Selected excerpt

DataModeler Release 24.0 (28 April 2011)

Thursday, April 28, 2011

At this point we should be feature-complete for the official release. The function documentation has been checked and brought up-to-date; the last step will be a sweep through the tutorials & case studies.

There are not too much in the way of changes with this release; however, we do have a major change in that the BoxRegion option used to select models has been renamed QualityBox and the BoxRegion toggle used to constrain the extremal search in, for example, ModelExtrema, has been renamed BoxBoundary.

The other highlight is we also get a couple of new functions, DriverVariables and RearrangemodelQuality which should prove to be convenient for developing ModelEnsemble as well as monitoring the evolutionary search progress.

Problems to work on
1 – In the release notes, update the passage that begins at the words "Thursday, April 28, 2011" and stops after "evolutionary search progress.", putting "BoxLimit" in place of "BoxBoundary".
2 – In the release notes, what new name does the BoxRegion option used to select models receive?
3 – Other than DataModeler, which names in the release notes are written as one run-together word with capital letters inside it?

Collected data

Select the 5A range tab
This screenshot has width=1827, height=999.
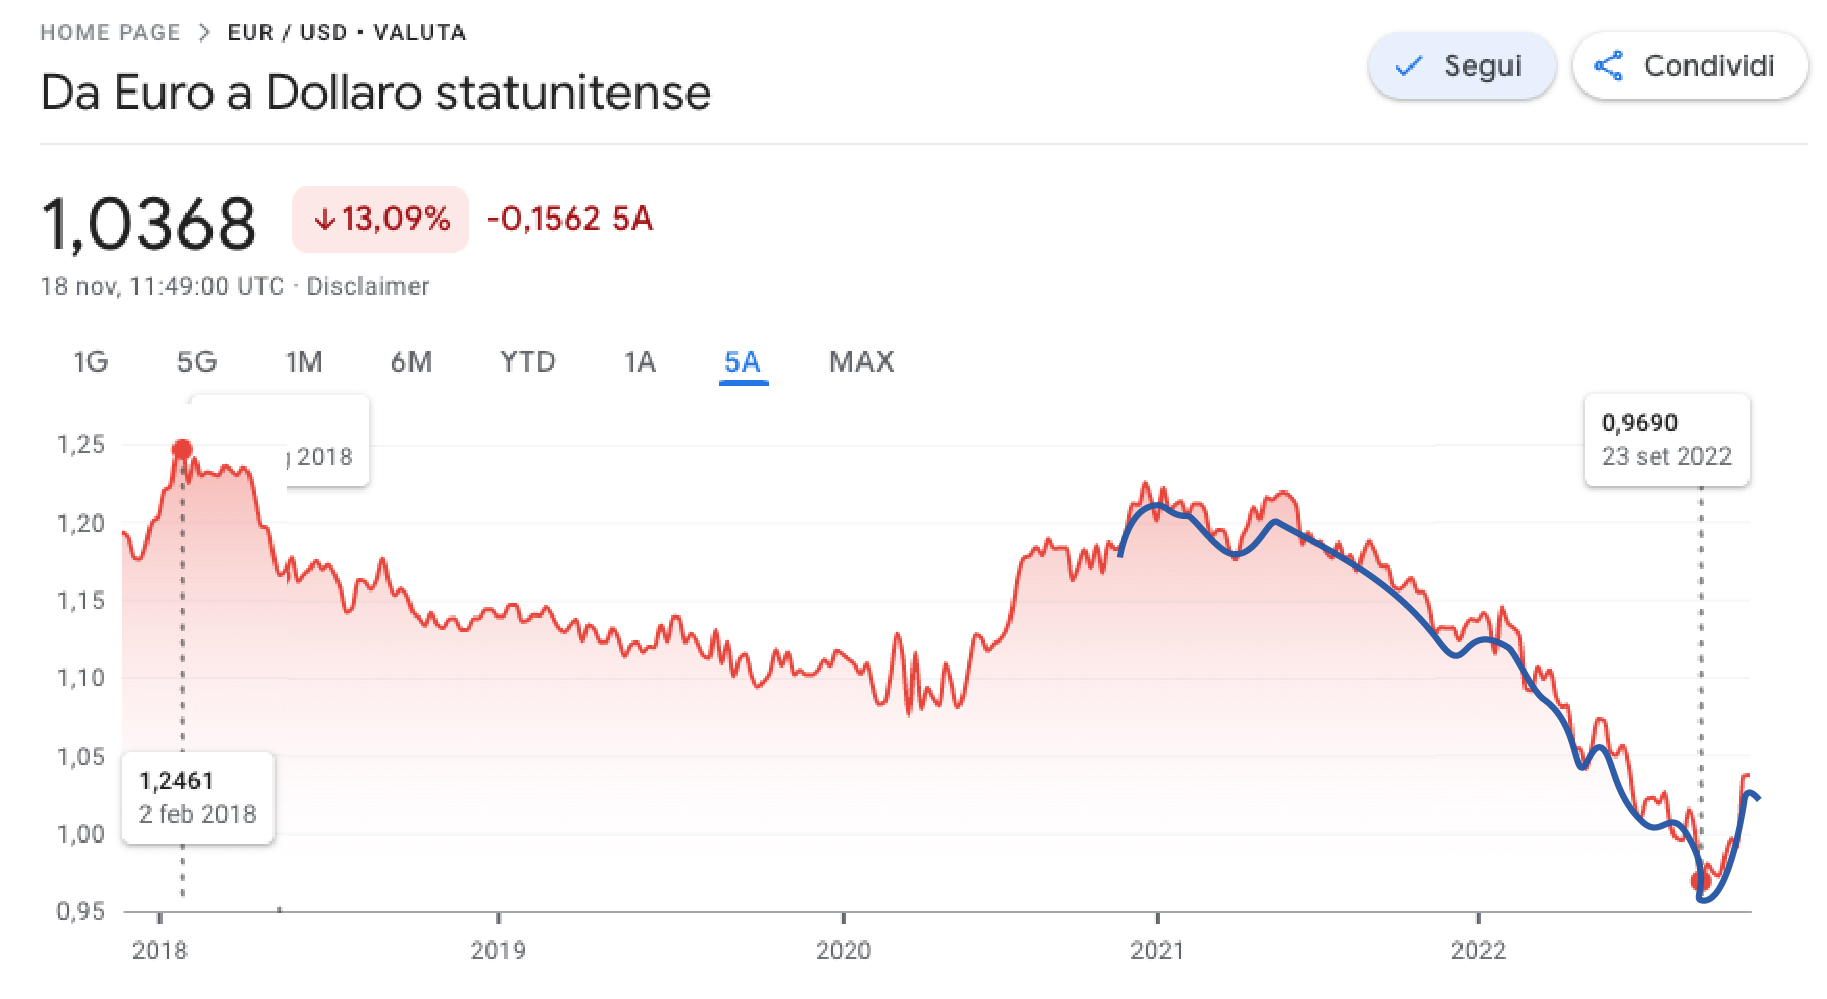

Task answers
1 –
Thursday, April 28, 2011

At this point we should be feature-complete for the official release. The function documentation has been checked and brought up-to-date; the last step will be a sweep through the tutorials & case studies.

There are not too much in the way of changes with this release; however, we do have a major change in that the BoxRegion option used to select models has been renamed QualityBox and the BoxRegion toggle used to constrain the extremal search in, for example, ModelExtrema, has been renamed BoxLimit.

The other highlight is we also get a couple of new functions, DriverVariables and RearrangemodelQuality which should prove to be convenient for developing ModelEnsemble as well as monitoring the evolutionary search progress.

2 – QualityBox

3 – BoxRegion, QualityBox, ModelExtrema, BoxBoundary, DriverVariables, RearrangemodelQuality, ModelEnsemble